Malgré les avancées de la science, en France la psychanalyse garde "un poids culturel immense" dans la prise en charge de l’autisme. "Parce que beaucoup de formations sont encore imprégnées de psychanalyse", regrette Danièle Langloys, pour qui "la psychanalyse n’a rien à faire dans l’autisme". Mère de Donatien, 11 ans, atteint de TSA, Laure Verdeau témoigne : "Parmi les spécialistes que l’on me recommande, il y a des psychanalystes." Donatien a été diagnostiqué alors qu’il était en moyenne section de maternelle. "Comme il ne parlait pas, je ne sais pas comment on s’est retrouvés à consulter un psychanalyste…" Avec le recul, cela a été du "temps perdu puisque le lien a été fastidieux"...
La formation des professionnels est l’un des grands enjeux pour le dépistage et la prise en charge de l’autisme. Mais comment comprendre "l’inertie de la formation" en France ? "Du côté formation permanente, on n’arrive pas tellement à faire changer les comportements ou les visions d’un certain nombre de psychologues ou de travailleurs sociaux par rapport à leur formation initiale", note Éric Charmetant, qui avait organisé en mars 2012, le colloque "Nouvelles perspectives sur l’autisme". Selon lui, "le rôle des associations" est essentiel "pour essayer de faire bouger les lignes, parce qu’au niveau politique, c’est quand même un peu incompréhensible qu’on ait pas plus progressé…"
L’évaluation diagnostique, c’est un métier en soi. Trop peu de professionnels capables de le faire
La stratégie annoncée par Emmanuel Macron à l’automne 2023 prévoit un dépistage "systématique" pour les enfants entre zéro et six ans qui présenteraient des écarts de développement. Aujourd'hui, il est extrêmement difficile de poser un diagnostic précoce. D’ailleurs, "c’est très rarement le cas", souligne Danièle Langloys.
Entre les médecins libéraux, les Équipes diagnostic autisme de proximité (EDAP), les Plateformes de coordination et d’orientation (PCO), les Centres de ressource autisme (CRA)… c’est "un fouillis absolument invraisemblable qui ne permet pas aux familles d’accéder normalement à un diagnostic", dénonce la présidente d’Autisme France. "J’aimerais un Guide du Routard du parent de l’autiste", témoigne Laure Verdeau.

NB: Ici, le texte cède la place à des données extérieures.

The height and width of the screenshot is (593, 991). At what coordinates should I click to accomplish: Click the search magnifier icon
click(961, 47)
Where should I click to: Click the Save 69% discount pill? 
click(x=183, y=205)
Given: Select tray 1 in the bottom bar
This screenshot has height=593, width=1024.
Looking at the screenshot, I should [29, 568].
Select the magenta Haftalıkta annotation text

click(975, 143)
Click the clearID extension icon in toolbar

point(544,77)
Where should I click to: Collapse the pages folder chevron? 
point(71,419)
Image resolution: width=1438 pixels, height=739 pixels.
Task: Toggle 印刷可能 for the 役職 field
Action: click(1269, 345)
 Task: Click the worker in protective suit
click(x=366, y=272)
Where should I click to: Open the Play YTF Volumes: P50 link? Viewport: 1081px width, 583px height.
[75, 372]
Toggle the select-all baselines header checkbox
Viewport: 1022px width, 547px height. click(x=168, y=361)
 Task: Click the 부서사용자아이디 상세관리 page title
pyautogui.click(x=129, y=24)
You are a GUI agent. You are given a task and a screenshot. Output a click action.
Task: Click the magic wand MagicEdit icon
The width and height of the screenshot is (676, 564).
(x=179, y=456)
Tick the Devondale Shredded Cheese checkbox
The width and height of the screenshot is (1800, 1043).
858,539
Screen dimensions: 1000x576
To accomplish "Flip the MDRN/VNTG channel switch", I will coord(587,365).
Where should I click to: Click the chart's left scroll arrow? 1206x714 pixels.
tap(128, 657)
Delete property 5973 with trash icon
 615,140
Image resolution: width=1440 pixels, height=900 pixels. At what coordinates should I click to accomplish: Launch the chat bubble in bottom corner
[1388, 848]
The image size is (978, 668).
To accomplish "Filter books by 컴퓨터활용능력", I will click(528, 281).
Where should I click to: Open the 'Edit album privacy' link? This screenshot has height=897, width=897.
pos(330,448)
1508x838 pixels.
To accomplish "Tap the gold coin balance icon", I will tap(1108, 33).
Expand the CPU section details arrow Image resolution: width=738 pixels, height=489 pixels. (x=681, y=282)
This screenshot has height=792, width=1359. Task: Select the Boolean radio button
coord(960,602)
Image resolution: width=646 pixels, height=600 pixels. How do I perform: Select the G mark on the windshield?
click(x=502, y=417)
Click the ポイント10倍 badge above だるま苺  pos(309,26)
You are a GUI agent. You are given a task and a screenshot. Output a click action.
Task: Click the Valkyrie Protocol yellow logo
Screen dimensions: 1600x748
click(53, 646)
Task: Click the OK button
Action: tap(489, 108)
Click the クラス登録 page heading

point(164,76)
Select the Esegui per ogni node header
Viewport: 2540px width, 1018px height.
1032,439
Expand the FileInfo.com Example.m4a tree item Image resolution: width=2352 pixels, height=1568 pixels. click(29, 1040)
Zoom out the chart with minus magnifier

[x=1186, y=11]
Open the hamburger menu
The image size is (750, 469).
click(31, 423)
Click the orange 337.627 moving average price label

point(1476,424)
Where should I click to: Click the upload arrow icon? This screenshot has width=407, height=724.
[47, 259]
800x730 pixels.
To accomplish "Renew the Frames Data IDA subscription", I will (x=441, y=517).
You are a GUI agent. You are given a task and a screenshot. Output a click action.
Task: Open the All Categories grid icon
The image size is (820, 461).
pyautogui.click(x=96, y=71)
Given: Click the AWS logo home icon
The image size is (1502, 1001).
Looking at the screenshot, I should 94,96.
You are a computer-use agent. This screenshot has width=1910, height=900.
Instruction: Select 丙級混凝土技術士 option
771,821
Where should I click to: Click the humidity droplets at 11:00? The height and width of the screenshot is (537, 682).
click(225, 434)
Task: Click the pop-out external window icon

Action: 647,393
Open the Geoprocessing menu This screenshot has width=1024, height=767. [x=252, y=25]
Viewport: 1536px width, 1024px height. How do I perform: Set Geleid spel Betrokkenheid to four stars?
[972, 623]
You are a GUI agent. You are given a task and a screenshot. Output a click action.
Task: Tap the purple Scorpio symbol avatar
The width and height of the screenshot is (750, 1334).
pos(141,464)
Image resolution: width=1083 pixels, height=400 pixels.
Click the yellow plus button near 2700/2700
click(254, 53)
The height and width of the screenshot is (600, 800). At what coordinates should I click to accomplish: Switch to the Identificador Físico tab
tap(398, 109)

Rappelons que dépister les TSA et poser un diagnostic, cela ne peut être fait par une simple consultation chez le médecin de famille. C’est le travail de toute une équipe pluridisciplinaire : il faut des bilans orthophonique, psychométrique, cognitif, émotionnel, sensoriel… "C’est l’ensemble de ces bilans qui va aiguiller vers le diagnostic, souligne Danièle Langloys, l’évaluation diagnostique, c’est un métier en soi. Trop peu de professionnels capables de le faire."